If two people are engaged in a debate, the way to resolve it is to evaluate which position is correct and make the better choice. However, concepts like right and wrong or good and bad often have ambiguous criteria, making them difficult to quantify. That said, if optimal decisions for the future can be made based on historical data, even preferences could be viewed as calculable.
For an agent to function in the world, three components are essential: ontology, theory, and data. Ontology provides structure to theory and data. For two entities to interact and communicate, they need a shared terminology. If terminology is undefined, messages exchanged between agents are nothing more than sequences of bits.

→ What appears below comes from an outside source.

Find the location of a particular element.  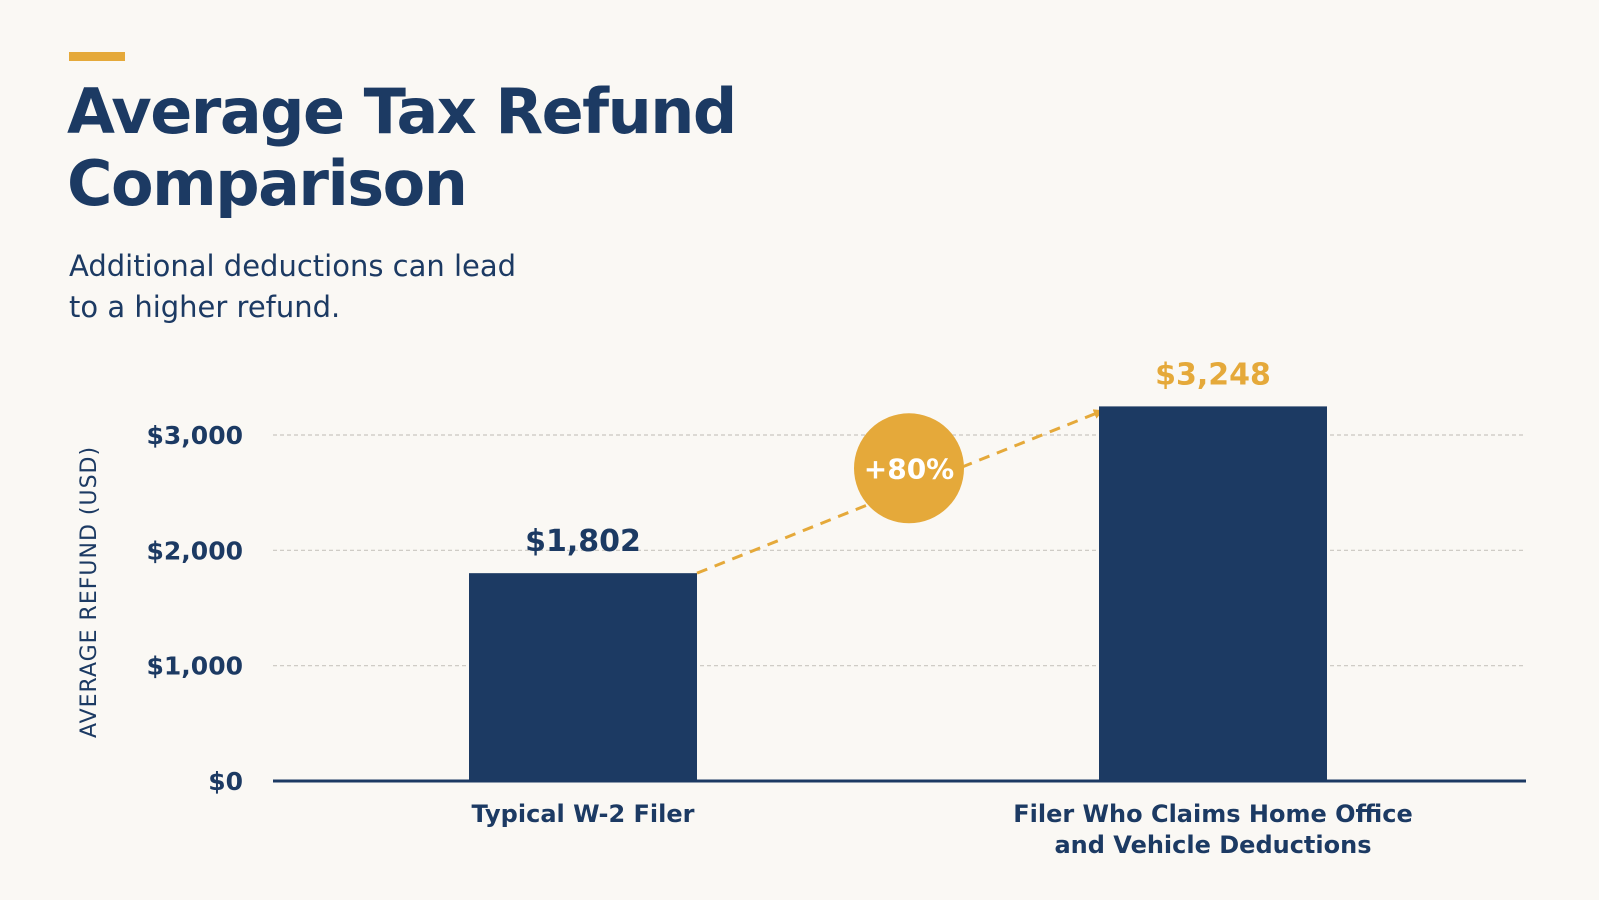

Fundamentally, two agents always communicate by transmitting bits. The meaning of those bits is derived from each agent’s internally constructed ontology—a conceptual frame for interpreting the world. In other words, each agent possesses its own knowledge graph, which may not be entirely shared with others. While ontology representation systems like RDF (Resource Description Framework) and OWL (Web Ontology Language) serve as encyclopedic structures for describing the world, individual agents still develop their own conceptual relationships, which they then map onto a structured ontology. This process inevitably results in information loss. Ultimately, thoughts and ideas must be encoded into an ontology framework before they can be conveyed to others. Errors arise during this encoding process, and further errors occur when the recipient interprets the ontology.
In society, individual ontological representations are often standardized into a shared social ontology, enabling communication within a community. Large models, such as LLMs, appear to internalize multiple ontologies probabilistically. However, traditional models tend to treat concepts in a more rigid manner. This can be likened to how categories in classical logic are often fixed—once something is classified under a certain concept, it does not change.

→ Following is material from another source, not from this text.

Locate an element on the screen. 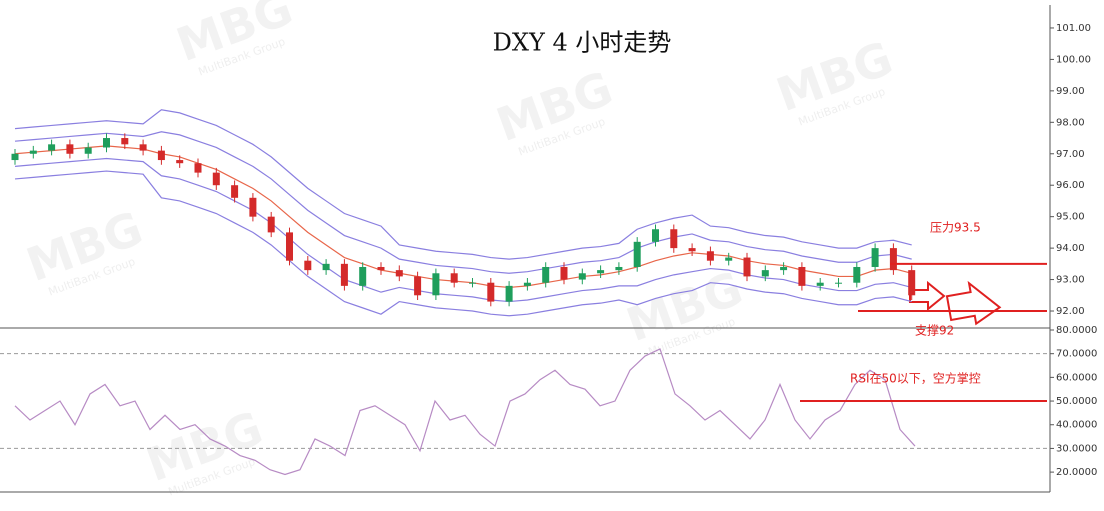 This screenshot has height=511, width=1104. y-tick-label: 60.0000 is located at coordinates (1076, 378).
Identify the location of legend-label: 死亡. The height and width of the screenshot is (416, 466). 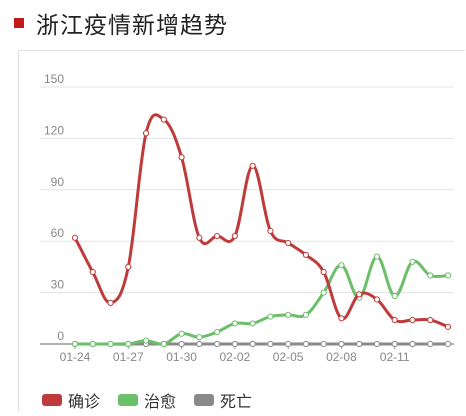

Yet, categories are not always absolute. Take the concept of a person, for example. A child and an adult are both considered humans, yet their roles, rights, and capabilities differ significantly. Similarly, a patient in a vegetative state or a person uploaded into a digital system raises questions about whether they still fit within the conventional definition of human.

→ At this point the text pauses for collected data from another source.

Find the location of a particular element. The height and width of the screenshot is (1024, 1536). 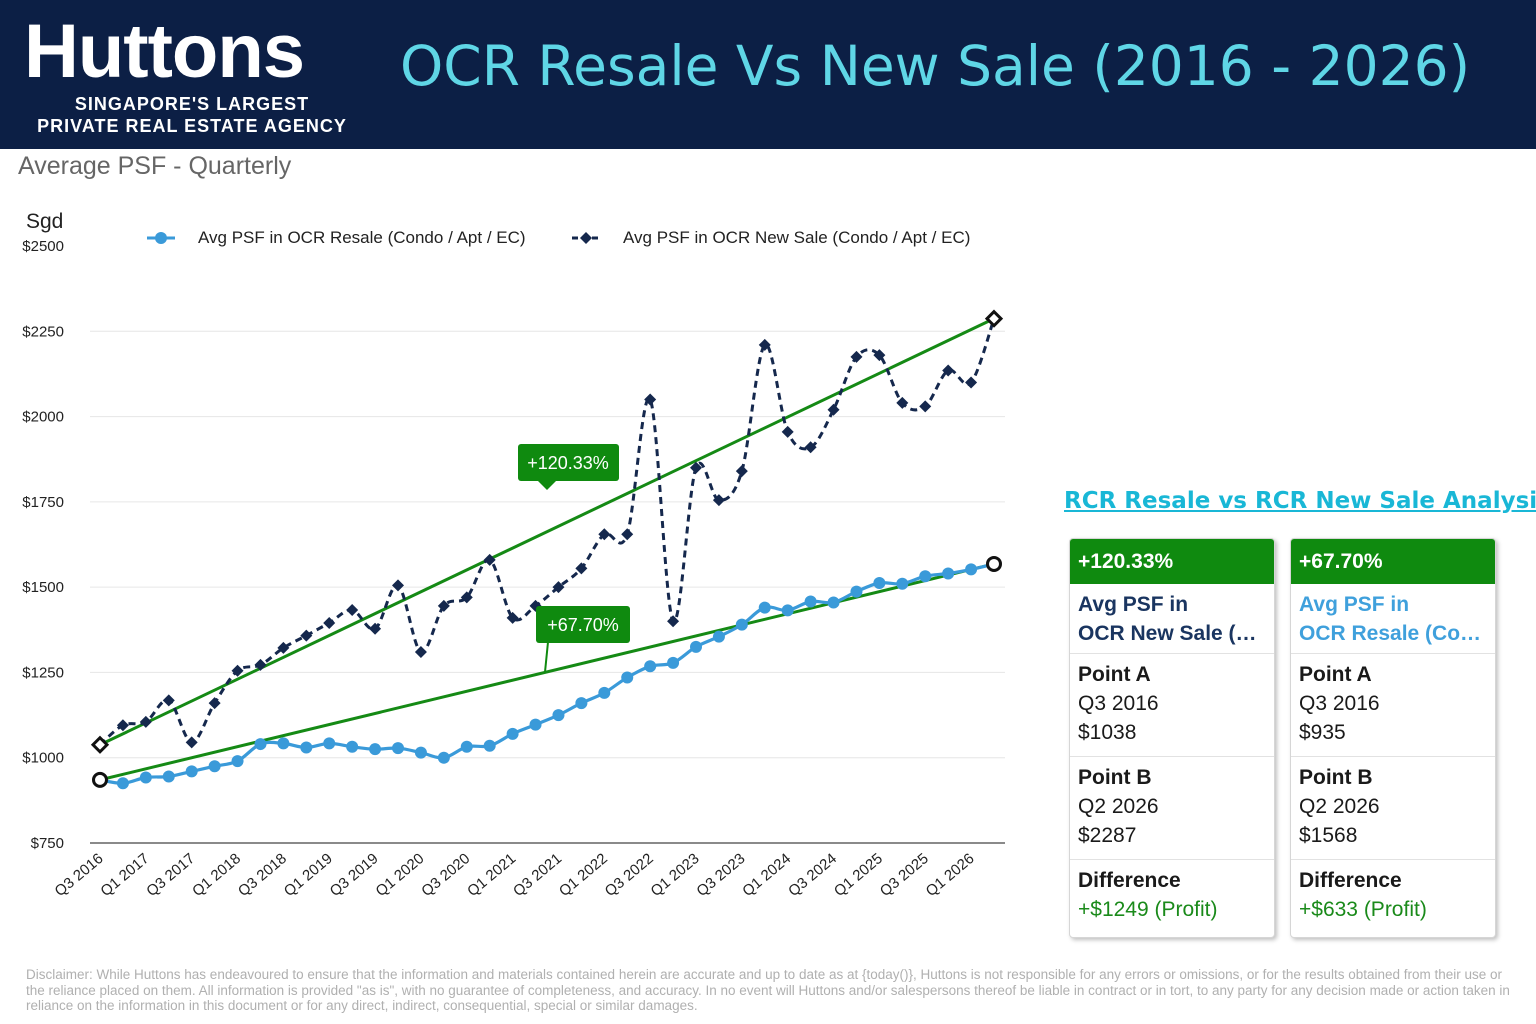

point-b-period: Q2 2026 is located at coordinates (1118, 806).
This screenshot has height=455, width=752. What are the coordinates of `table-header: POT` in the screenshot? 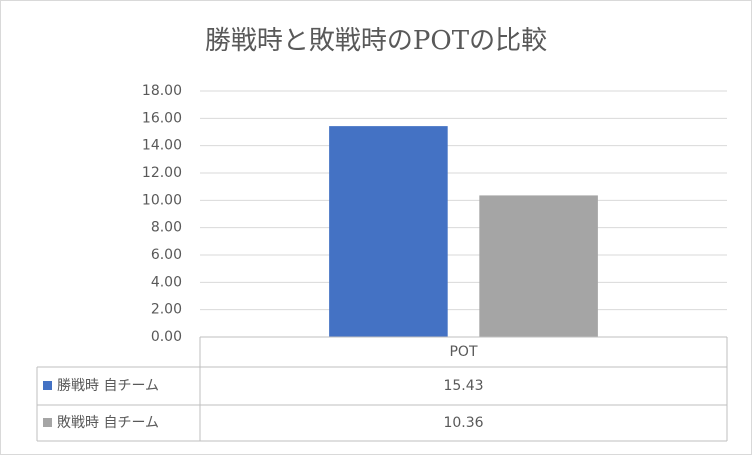 It's located at (463, 352).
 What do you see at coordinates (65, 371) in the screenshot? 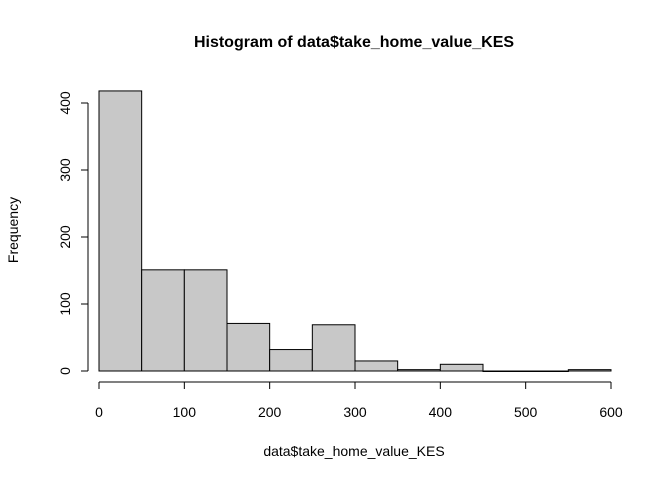
I see `y-tick-label-0: 0` at bounding box center [65, 371].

This perspective aligns with dynamic epistemic logic, which models how knowledge and beliefs evolve over time. Rather than treating ontologies as static, this approach considers how agents revise their knowledge as they receive new information. If a concept like human can shift based on context and time, then ontologies themselves may inherently involve a degree of uncertainty and adaptability. This suggests that reasoning about knowledge should not only consider fixed truths but also how those truths might change under different conditions.